The New Democrat Superhero: Weinerman!

Here’s the latest in kids’ superhero costumes for Halloween: Weinerman! Belt accessories include a cell phone with optional prophylactic cover for safe sexting.

Weiner

Last week began disastrously for Weiner with the Breitbart disclosures and groveling apology on Monday, yet appeared to have ended on a positive note just in time for the Sunday talk shows. Starting Thursday night, Chris Matthews labeled Weiner critics “backwards Christian conservatives”, and then on Friday came the Make-Believe Media’s PR blitz of no fewer than three upbeat articles affirming that Weiner’s constituents supported him, that history supported him, and that Democrat leadership supported him.

But then the story broke of an underage Weiner correspondent – a 17 year old girl. Oh my, what a difference a year makes. And what an embarrassment to CNN’s sanctimonious scolding of Andrew Breitbart for earlier suggesting such a possibility.

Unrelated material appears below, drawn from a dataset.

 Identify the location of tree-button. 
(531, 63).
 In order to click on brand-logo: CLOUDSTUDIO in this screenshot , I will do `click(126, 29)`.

The underage girl, who referred to Weiner as “my true love”in a message, was told by Weiner “I came back strong. Large. Tights and cape.” This superhero imagery surfaced in an email with yet another woman who asked Weiner if he was “busy saving my country from this f****** tea baggers”, to which he replied, “Yep. Cape. Tights. Looking for my sidekick.” He apparently even has his very own fortress of solitude: the congressional gym complete with requisite mirrors for self-portrait snapshots.

Thus was born Weinerman, the liberal superhero in tights and cape battling villainous “teabaggers” in his neverending fight against truth, justice and the American Way.

But alas, kryptonite appeared in the form of a 17 year old. And even sidekick Charlie Rangel could not save Weinerman by announcing a new standard of behavior for Democrat politicians, “He wasn’t going out with little boys.” Holy scandal, Weinerman!

But enough being enough, Democrat minority leader Nancy Pelosi and DNC chair Debbie Wasserman Schultz reversed themselves and now call for his resignation. And in one last-ditch effort to hold onto his Congressional seat, Weiner has announced a leave of absence to seek sex counseling. Shrinking the Weiner, no doubt at taxpayer expense, may be his last desperate grab at holding onto power and saving his Congressional seat.